[Exercise details]
Turn these entries into a Markdown table with two columns, Nr and Line: number each row and put one line in each, dropping any blank lines.

[Extracted data entries]
--- BEGIN ---
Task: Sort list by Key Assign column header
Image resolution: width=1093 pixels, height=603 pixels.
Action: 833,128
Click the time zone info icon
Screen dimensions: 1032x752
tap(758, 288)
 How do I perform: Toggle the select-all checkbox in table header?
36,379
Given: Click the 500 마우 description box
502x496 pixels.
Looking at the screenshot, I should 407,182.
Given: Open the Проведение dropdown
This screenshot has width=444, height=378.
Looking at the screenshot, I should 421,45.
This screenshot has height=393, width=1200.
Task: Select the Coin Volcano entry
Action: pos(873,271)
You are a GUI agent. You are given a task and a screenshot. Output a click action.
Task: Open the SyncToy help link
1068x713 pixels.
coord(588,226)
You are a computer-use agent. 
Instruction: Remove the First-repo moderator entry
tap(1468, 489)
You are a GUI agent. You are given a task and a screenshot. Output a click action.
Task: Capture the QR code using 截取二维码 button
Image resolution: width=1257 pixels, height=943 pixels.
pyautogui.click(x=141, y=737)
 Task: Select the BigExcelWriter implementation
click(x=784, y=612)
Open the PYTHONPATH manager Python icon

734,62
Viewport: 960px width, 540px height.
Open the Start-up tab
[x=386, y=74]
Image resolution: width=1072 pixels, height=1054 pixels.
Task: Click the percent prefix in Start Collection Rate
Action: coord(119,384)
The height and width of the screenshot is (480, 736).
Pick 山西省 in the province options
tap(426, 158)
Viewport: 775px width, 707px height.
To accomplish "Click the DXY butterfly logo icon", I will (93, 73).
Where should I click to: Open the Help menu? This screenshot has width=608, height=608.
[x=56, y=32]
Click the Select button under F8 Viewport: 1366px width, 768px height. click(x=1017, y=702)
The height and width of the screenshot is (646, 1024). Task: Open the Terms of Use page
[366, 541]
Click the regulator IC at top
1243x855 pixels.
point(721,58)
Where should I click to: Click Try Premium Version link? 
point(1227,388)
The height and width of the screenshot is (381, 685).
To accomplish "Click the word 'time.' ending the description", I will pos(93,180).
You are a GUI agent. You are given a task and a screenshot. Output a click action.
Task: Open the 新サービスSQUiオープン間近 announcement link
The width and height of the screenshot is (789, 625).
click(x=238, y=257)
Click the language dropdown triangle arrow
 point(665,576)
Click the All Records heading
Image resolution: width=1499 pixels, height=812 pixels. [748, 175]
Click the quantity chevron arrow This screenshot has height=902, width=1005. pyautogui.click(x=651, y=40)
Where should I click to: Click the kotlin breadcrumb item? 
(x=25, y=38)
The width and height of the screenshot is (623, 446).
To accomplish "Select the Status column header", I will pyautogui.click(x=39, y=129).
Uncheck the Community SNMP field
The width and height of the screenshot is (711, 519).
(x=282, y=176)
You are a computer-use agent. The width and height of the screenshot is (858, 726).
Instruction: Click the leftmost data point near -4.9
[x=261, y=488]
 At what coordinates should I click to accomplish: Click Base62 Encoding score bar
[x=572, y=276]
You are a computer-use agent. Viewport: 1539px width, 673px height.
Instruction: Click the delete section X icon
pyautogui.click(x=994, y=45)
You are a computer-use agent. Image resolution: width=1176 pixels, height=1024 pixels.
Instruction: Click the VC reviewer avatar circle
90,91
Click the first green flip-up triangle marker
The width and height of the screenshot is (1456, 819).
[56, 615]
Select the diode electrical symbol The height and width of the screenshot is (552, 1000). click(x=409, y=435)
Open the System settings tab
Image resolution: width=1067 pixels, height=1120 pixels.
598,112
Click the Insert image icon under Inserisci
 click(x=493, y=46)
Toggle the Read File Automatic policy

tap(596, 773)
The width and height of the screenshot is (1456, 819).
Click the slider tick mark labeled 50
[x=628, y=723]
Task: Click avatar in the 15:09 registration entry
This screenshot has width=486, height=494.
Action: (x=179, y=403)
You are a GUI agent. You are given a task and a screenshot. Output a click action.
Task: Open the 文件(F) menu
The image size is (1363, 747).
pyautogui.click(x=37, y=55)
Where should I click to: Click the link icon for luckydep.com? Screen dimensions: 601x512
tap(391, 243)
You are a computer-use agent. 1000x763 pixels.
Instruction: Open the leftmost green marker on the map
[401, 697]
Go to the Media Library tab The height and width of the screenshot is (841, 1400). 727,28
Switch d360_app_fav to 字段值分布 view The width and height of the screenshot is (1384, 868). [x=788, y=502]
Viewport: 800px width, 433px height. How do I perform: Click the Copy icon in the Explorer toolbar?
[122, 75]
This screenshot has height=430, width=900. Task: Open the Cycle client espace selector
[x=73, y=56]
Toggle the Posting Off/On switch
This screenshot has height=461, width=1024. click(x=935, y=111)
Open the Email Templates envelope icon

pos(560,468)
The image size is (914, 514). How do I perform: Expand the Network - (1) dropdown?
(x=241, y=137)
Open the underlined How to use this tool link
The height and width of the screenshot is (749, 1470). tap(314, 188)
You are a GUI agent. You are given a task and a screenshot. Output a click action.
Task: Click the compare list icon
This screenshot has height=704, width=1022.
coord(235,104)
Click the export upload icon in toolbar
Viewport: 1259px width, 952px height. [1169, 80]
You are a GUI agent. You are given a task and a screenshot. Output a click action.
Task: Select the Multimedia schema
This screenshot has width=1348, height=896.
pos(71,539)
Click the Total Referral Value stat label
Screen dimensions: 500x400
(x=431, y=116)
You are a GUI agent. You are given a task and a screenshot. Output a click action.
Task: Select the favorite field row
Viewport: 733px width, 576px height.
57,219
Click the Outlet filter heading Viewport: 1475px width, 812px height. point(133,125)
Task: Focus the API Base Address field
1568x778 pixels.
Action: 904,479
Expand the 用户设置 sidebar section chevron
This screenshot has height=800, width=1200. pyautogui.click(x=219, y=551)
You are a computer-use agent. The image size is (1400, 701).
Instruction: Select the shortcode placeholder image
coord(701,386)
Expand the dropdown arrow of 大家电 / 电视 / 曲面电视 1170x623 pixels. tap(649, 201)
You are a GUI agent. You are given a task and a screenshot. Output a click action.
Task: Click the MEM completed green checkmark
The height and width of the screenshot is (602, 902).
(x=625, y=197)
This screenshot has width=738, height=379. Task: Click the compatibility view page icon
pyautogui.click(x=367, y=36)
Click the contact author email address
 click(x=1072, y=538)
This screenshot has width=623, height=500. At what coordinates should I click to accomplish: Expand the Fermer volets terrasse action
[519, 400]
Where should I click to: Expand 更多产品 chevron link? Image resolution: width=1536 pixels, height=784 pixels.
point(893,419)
--- END ---
[Output for this exercise]
| Nr | Line |
|---|---|
| 1 | Task: Sort list by Key Assign column header |
| 2 | Image resolution: width=1093 pixels, height=603 pixels. |
| 3 | Action: 833,128 |
| 4 | Click the time zone info icon |
| 5 | Screen dimensions: 1032x752 |
| 6 | tap(758, 288) |
| 7 |  How do I perform: Toggle the select-all checkbox in table header? |
| 8 | 36,379 |
| 9 | Given: Click the 500 마우 description box |
| 10 | 502x496 pixels. |
| 11 | Looking at the screenshot, I should 407,182. |
| 12 | Given: Open the Проведение dropdown |
| 13 | This screenshot has width=444, height=378. |
| 14 | Looking at the screenshot, I should 421,45. |
| 15 | This screenshot has height=393, width=1200. |
| 16 | Task: Select the Coin Volcano entry |
| 17 | Action: pos(873,271) |
| 18 | You are a GUI agent. You are given a task and a screenshot. Output a click action. |
| 19 | Task: Open the SyncToy help link |
| 20 | 1068x713 pixels. |
| 21 | coord(588,226) |
| 22 | You are a computer-use agent.  |
| 23 | Instruction: Remove the First-repo moderator entry |
| 24 | tap(1468, 489) |
| 25 | You are a GUI agent. You are given a task and a screenshot. Output a click action. |
| 26 | Task: Capture the QR code using 截取二维码 button |
| 27 | Image resolution: width=1257 pixels, height=943 pixels. |
| 28 | pyautogui.click(x=141, y=737) |
| 29 |  Task: Select the BigExcelWriter implementation |
| 30 | click(x=784, y=612) |
| 31 | Open the PYTHONPATH manager Python icon |
| 32 | 734,62 |
| 33 | Viewport: 960px width, 540px height. |
| 34 | Open the Start-up tab |
| 35 | [x=386, y=74] |
| 36 | Image resolution: width=1072 pixels, height=1054 pixels. |
| 37 | Task: Click the percent prefix in Start Collection Rate |
| 38 | Action: coord(119,384) |
| 39 | The height and width of the screenshot is (480, 736). |
| 40 | Pick 山西省 in the province options |
| 41 | tap(426, 158) |
| 42 | Viewport: 775px width, 707px height. |
| 43 | To accomplish "Click the DXY butterfly logo icon", I will (93, 73). |
| 44 | Where should I click to: Open the Help menu? This screenshot has width=608, height=608. |
| 45 | [x=56, y=32] |
| 46 | Click the Select button under F8 Viewport: 1366px width, 768px height. click(x=1017, y=702) |
| 47 | The height and width of the screenshot is (646, 1024). Task: Open the Terms of Use page |
| 48 | [366, 541] |
| 49 | Click the regulator IC at top |
| 50 | 1243x855 pixels. |
| 51 | point(721,58) |
| 52 | Where should I click to: Click Try Premium Version link?  |
| 53 | point(1227,388) |
| 54 | The height and width of the screenshot is (381, 685). |
| 55 | To accomplish "Click the word 'time.' ending the description", I will pos(93,180). |
| 56 | You are a GUI agent. You are given a task and a screenshot. Output a click action. |
| 57 | Task: Open the 新サービスSQUiオープン間近 announcement link |
| 58 | The width and height of the screenshot is (789, 625). |
| 59 | click(x=238, y=257) |
| 60 | Click the language dropdown triangle arrow |
| 61 |  point(665,576) |
| 62 | Click the All Records heading |
| 63 | Image resolution: width=1499 pixels, height=812 pixels. [748, 175] |
| 64 | Click the quantity chevron arrow This screenshot has height=902, width=1005. pyautogui.click(x=651, y=40) |
| 65 | Where should I click to: Click the kotlin breadcrumb item?  |
| 66 | (x=25, y=38) |
| 67 | The width and height of the screenshot is (623, 446). |
| 68 | To accomplish "Select the Status column header", I will pyautogui.click(x=39, y=129). |
| 69 | Uncheck the Community SNMP field |
| 70 | The width and height of the screenshot is (711, 519). |
| 71 | (x=282, y=176) |
| 72 | You are a computer-use agent. The width and height of the screenshot is (858, 726). |
| 73 | Instruction: Click the leftmost data point near -4.9 |
| 74 | [x=261, y=488] |
| 75 |  At what coordinates should I click to accomplish: Click Base62 Encoding score bar |
| 76 | [x=572, y=276] |
| 77 | You are a computer-use agent. Viewport: 1539px width, 673px height. |
| 78 | Instruction: Click the delete section X icon |
| 79 | pyautogui.click(x=994, y=45) |
| 80 | You are a computer-use agent. Image resolution: width=1176 pixels, height=1024 pixels. |
| 81 | Instruction: Click the VC reviewer avatar circle |
| 82 | 90,91 |
| 83 | Click the first green flip-up triangle marker |
| 84 | The width and height of the screenshot is (1456, 819). |
| 85 | [56, 615] |
| 86 | Select the diode electrical symbol The height and width of the screenshot is (552, 1000). click(x=409, y=435) |
| 87 | Open the System settings tab |
| 88 | Image resolution: width=1067 pixels, height=1120 pixels. |
| 89 | 598,112 |
| 90 | Click the Insert image icon under Inserisci |
| 91 |  click(x=493, y=46) |
| 92 | Toggle the Read File Automatic policy |
| 93 | tap(596, 773) |
| 94 | The width and height of the screenshot is (1456, 819). |
| 95 | Click the slider tick mark labeled 50 |
| 96 | [x=628, y=723] |
| 97 | Task: Click avatar in the 15:09 registration entry |
| 98 | This screenshot has width=486, height=494. |
| 99 | Action: (x=179, y=403) |
| 100 | You are a GUI agent. You are given a task and a screenshot. Output a click action. |
| 101 | Task: Open the 文件(F) menu |
| 102 | The image size is (1363, 747). |
| 103 | pyautogui.click(x=37, y=55) |
| 104 | Where should I click to: Click the link icon for luckydep.com? Screen dimensions: 601x512 |
| 105 | tap(391, 243) |
| 106 | You are a computer-use agent. 1000x763 pixels. |
| 107 | Instruction: Open the leftmost green marker on the map |
| 108 | [401, 697] |
| 109 | Go to the Media Library tab The height and width of the screenshot is (841, 1400). 727,28 |
| 110 | Switch d360_app_fav to 字段值分布 view The width and height of the screenshot is (1384, 868). [x=788, y=502] |
| 111 | Viewport: 800px width, 433px height. How do I perform: Click the Copy icon in the Explorer toolbar? |
| 112 | [122, 75] |
| 113 | This screenshot has height=430, width=900. Task: Open the Cycle client espace selector |
| 114 | [x=73, y=56] |
| 115 | Toggle the Posting Off/On switch |
| 116 | This screenshot has height=461, width=1024. click(x=935, y=111) |
| 117 | Open the Email Templates envelope icon |
| 118 | pos(560,468) |
| 119 | The image size is (914, 514). How do I perform: Expand the Network - (1) dropdown? |
| 120 | (x=241, y=137) |
| 121 | Open the underlined How to use this tool link |
| 122 | The height and width of the screenshot is (749, 1470). tap(314, 188) |
| 123 | You are a GUI agent. You are given a task and a screenshot. Output a click action. |
| 124 | Task: Click the compare list icon |
| 125 | This screenshot has height=704, width=1022. |
| 126 | coord(235,104) |
| 127 | Click the export upload icon in toolbar |
| 128 | Viewport: 1259px width, 952px height. [1169, 80] |
| 129 | You are a GUI agent. You are given a task and a screenshot. Output a click action. |
| 130 | Task: Select the Multimedia schema |
| 131 | This screenshot has width=1348, height=896. |
| 132 | pos(71,539) |
| 133 | Click the Total Referral Value stat label |
| 134 | Screen dimensions: 500x400 |
| 135 | (x=431, y=116) |
| 136 | You are a GUI agent. You are given a task and a screenshot. Output a click action. |
| 137 | Task: Select the favorite field row |
| 138 | Viewport: 733px width, 576px height. |
| 139 | 57,219 |
| 140 | Click the Outlet filter heading Viewport: 1475px width, 812px height. point(133,125) |
| 141 | Task: Focus the API Base Address field |
| 142 | 1568x778 pixels. |
| 143 | Action: 904,479 |
| 144 | Expand the 用户设置 sidebar section chevron |
| 145 | This screenshot has height=800, width=1200. pyautogui.click(x=219, y=551) |
| 146 | You are a computer-use agent. The image size is (1400, 701). |
| 147 | Instruction: Select the shortcode placeholder image |
| 148 | coord(701,386) |
| 149 | Expand the dropdown arrow of 大家电 / 电视 / 曲面电视 1170x623 pixels. tap(649, 201) |
| 150 | You are a GUI agent. You are given a task and a screenshot. Output a click action. |
| 151 | Task: Click the MEM completed green checkmark |
| 152 | The height and width of the screenshot is (602, 902). |
| 153 | (x=625, y=197) |
| 154 | This screenshot has width=738, height=379. Task: Click the compatibility view page icon |
| 155 | pyautogui.click(x=367, y=36) |
| 156 | Click the contact author email address |
| 157 |  click(x=1072, y=538) |
| 158 | This screenshot has width=623, height=500. At what coordinates should I click to accomplish: Expand the Fermer volets terrasse action |
| 159 | [519, 400] |
| 160 | Where should I click to: Expand 更多产品 chevron link? Image resolution: width=1536 pixels, height=784 pixels. |
| 161 | point(893,419) |